Fixação por Dante Alighieri
Luigi Barolo, como muitos europeus na época da guerra, via a Europa entrando em colapso e temia pelo valioso patrimônio que poderia perdido.
Ele queria que seu palácio preservasse um pouco daquilo que ele mais admirava na Itália e, segundo dizem, pensava em levar as cinzas do poeta para Buenos Aires e colocá-las em uma cripta no hall central edifício… Mas isso jamais aconteceu e os restos mortais de Dante estão direitinho lá em Ravena, na Itália.
Depois de 4 anos de trabalho, a construção ficou pronta, em 1923. A data de inauguração do prédio não poderia ter sido melhor: 7 de junho, aniversário de Dante Alighieri. Uma triste coincidência que o prédio tenha sido inaugurado somente após a morte de Luigi Barolo, assim como a terceira parte da Divina Comédia foi publicada somente após a morte de Dante.
Palácio Barolo entrou para a história
Considerado o primeiro arranha-céu da América do Sul, o Palácio Barolo foi o prédio mais alto não apenas da Argentina, mas de todo o continente, até 1935, quando o edifício Kavanagh foi erguido perto da Plaza San Martín.
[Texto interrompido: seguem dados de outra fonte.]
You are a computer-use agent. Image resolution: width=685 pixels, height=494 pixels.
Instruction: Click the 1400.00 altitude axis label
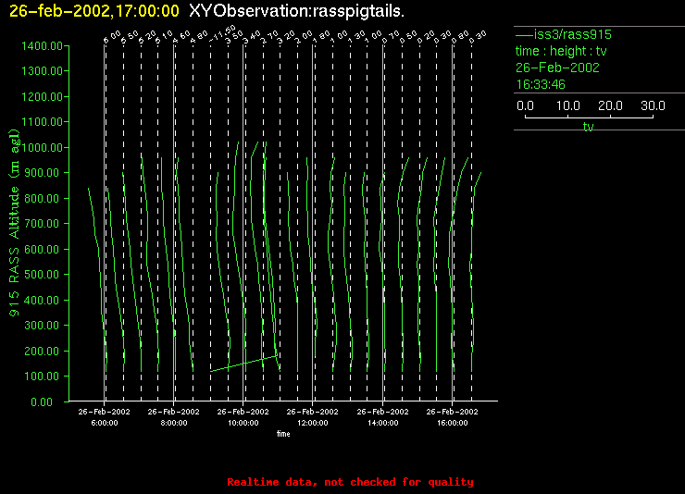click(43, 45)
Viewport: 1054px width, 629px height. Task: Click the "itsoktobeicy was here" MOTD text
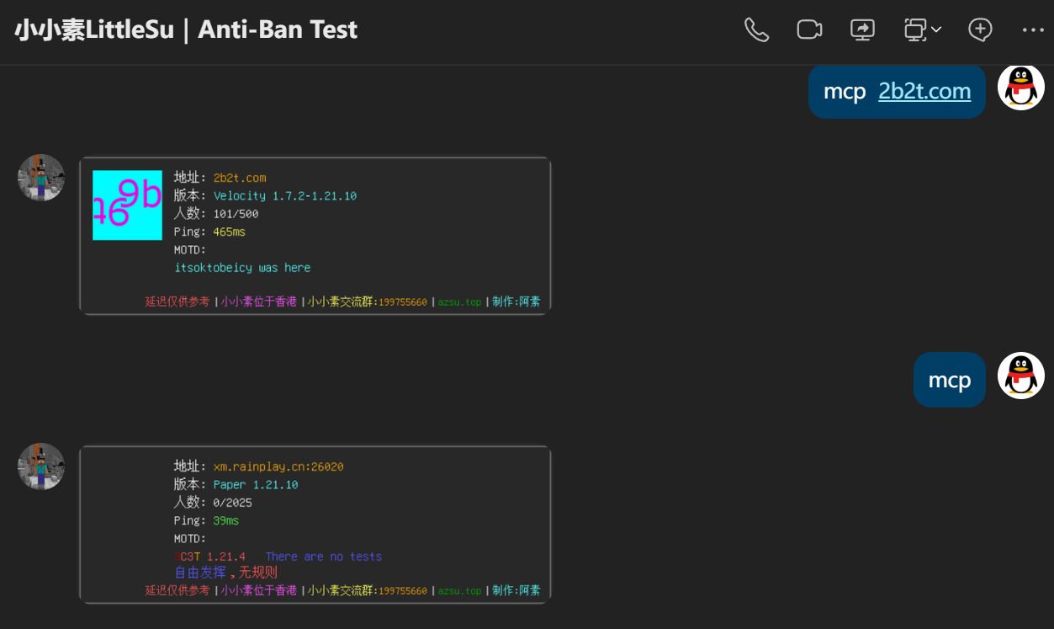242,268
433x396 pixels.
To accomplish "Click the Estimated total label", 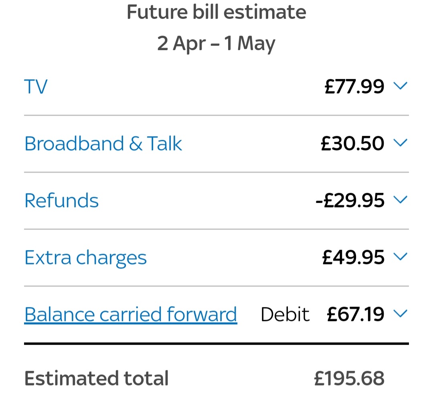I will 96,378.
As técnicas de construção usadas foram inovadoras na época e a obra teve que ter uma licença especial da prefeitura – era quase 4 vezes mais alta que os demais prédios da região. Contam os portenhos que muitos moradores da cidade tinham medo de passar pelo Palácio com medo de que ele fosse cair, de tão alto!
Se a Europa estava em crise no entreguerras, Buenos Aires estava vivendo uma época de ouro, despontando como uma capital mundial, e construções como essa são símbolo desse período. Em 1997, o Palacio Barolo foi reconhecido como Monumento Histórico.
Quem já visitou Montevidéu pode reparar a semelhança: o arquiteto Mario Palanti também assina o belíssimo Palácio Salvo na Praça da Independência, que se tornou um cartão postal da capital uruguaia :)
Como fazer o tour do Palácio Barolo
O tour pelo Palácio Barolo tem um dos ingressos mais caros entre as atrações de Buenos Aires – custa 920 pesos. Mas para quem curte arquitetura, história e literatura é um passeio bem legal! Se o roteiro ou o orçamento da viagem estiverem apertados, dê ao menos uma passadinha pelo prédio para ver a fachada e o hall. Estação de metrô mais próxima é Saens Peña.
Ideal é aproveitar um dia de céu aberto, para ter uma boa vista da torre. As visitas guiadas têm 1h30 de duração e podem ser realizadas de segunda a sábado, exceto terças. Os horários vão de 10h às 19h mas variam um pouco de acordo com o dia da semana (e o preço também) – você pode ver a disponibilidade aqui.
É importante fazer reserva pois vários horários ficam lotados. Para fazer a reserva direto pelo Whatsapp (+54 911 6915 2385), achei o processo meio enrolado pois tem essas questões de horário, preço, número de pessoas etc. e eles levam mais de 1 dia para responder cada coisa. Depois, o pagamento é feito meia hora antes, no quiosque fica no hall de entrada, somente em dinheiro (não aceita cartão etc.). Achei mais prático fazer a reserva online por esse site.
O Pensador de Rodin: mais um pouquinho da Divina Comédia
Para completar o passeio, estique até a Plaza del Congresso para ver O Pensador, escultura de Auguste Rodin que, curiosamente, também tem ligação com a Divina Comédia.
O famoso artista francês tinha o hábito de fazer diversas versões da mesma peça, em diferentes tamanhos e materiais, como parte de seu processo criativo. A figura do Pensador foi originalmente criada como um dos personagens de uma obra muito maior, A Porta do Inferno, que tinha como inspiração o Inferno de Dante.
O personagem acabou ganhando significado próprio e Rodin criou dali uma de suas esculturas mais representativas. Buenos Aires tem uma das 8 esculturas de bronze de O Pensador que foram feitas e assinadas por Rodin (outras 14 réplicas foram feitas após a morte do artista) – e você pode ver bem ali, na Plaza del Congresso. Chave de ouro para fechar o passeio super cultural!